Print the records below word for word, keeping every line in its original order and form.

★ ★ ★

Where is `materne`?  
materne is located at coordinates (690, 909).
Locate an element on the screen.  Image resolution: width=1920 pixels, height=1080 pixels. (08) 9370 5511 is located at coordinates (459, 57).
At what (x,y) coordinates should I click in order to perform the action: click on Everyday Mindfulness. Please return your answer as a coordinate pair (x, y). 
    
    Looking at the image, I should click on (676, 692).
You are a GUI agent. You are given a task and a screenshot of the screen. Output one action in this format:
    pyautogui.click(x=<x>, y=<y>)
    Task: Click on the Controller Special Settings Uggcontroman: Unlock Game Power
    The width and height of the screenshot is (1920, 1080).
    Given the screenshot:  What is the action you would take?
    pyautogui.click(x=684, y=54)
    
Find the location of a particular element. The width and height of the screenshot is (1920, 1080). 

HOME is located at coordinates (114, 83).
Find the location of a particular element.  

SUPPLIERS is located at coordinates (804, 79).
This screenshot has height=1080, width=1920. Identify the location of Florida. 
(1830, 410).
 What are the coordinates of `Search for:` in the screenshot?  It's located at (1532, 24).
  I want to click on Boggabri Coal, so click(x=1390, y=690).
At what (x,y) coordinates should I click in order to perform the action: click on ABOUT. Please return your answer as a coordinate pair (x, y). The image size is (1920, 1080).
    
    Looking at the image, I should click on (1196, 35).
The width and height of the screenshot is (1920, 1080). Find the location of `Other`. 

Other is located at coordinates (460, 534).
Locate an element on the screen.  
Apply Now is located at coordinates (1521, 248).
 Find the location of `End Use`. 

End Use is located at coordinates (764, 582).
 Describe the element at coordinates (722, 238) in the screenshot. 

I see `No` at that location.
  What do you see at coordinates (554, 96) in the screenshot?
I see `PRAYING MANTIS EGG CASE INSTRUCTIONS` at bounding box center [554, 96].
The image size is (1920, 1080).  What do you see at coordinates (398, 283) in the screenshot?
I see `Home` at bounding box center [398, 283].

★ ★ ★

> **Solved problem**:
Where is `materne`?  
materne is located at coordinates (690, 909).
Locate an element on the screen.  Image resolution: width=1920 pixels, height=1080 pixels. (08) 9370 5511 is located at coordinates (459, 57).
At what (x,y) coordinates should I click in order to perform the action: click on Everyday Mindfulness. Please return your answer as a coordinate pair (x, y). 
    
    Looking at the image, I should click on (676, 692).
You are a GUI agent. You are given a task and a screenshot of the screen. Output one action in this format:
    pyautogui.click(x=<x>, y=<y>)
    Task: Click on the Controller Special Settings Uggcontroman: Unlock Game Power
    The width and height of the screenshot is (1920, 1080).
    Given the screenshot:  What is the action you would take?
    pyautogui.click(x=684, y=54)
    
Find the location of a particular element. The width and height of the screenshot is (1920, 1080). 

HOME is located at coordinates (114, 83).
Find the location of a particular element.  

SUPPLIERS is located at coordinates (804, 79).
This screenshot has height=1080, width=1920. Identify the location of Florida. 
(1830, 410).
 What are the coordinates of `Search for:` in the screenshot?  It's located at (1532, 24).
  I want to click on Boggabri Coal, so click(x=1390, y=690).
At what (x,y) coordinates should I click in order to perform the action: click on ABOUT. Please return your answer as a coordinate pair (x, y). The image size is (1920, 1080).
    
    Looking at the image, I should click on (1196, 35).
The width and height of the screenshot is (1920, 1080). Find the location of `Other`. 

Other is located at coordinates (460, 534).
Locate an element on the screen.  
Apply Now is located at coordinates (1521, 248).
 Find the location of `End Use`. 

End Use is located at coordinates (764, 582).
 Describe the element at coordinates (722, 238) in the screenshot. 

I see `No` at that location.
  What do you see at coordinates (554, 96) in the screenshot?
I see `PRAYING MANTIS EGG CASE INSTRUCTIONS` at bounding box center [554, 96].
The image size is (1920, 1080).  What do you see at coordinates (398, 283) in the screenshot?
I see `Home` at bounding box center [398, 283].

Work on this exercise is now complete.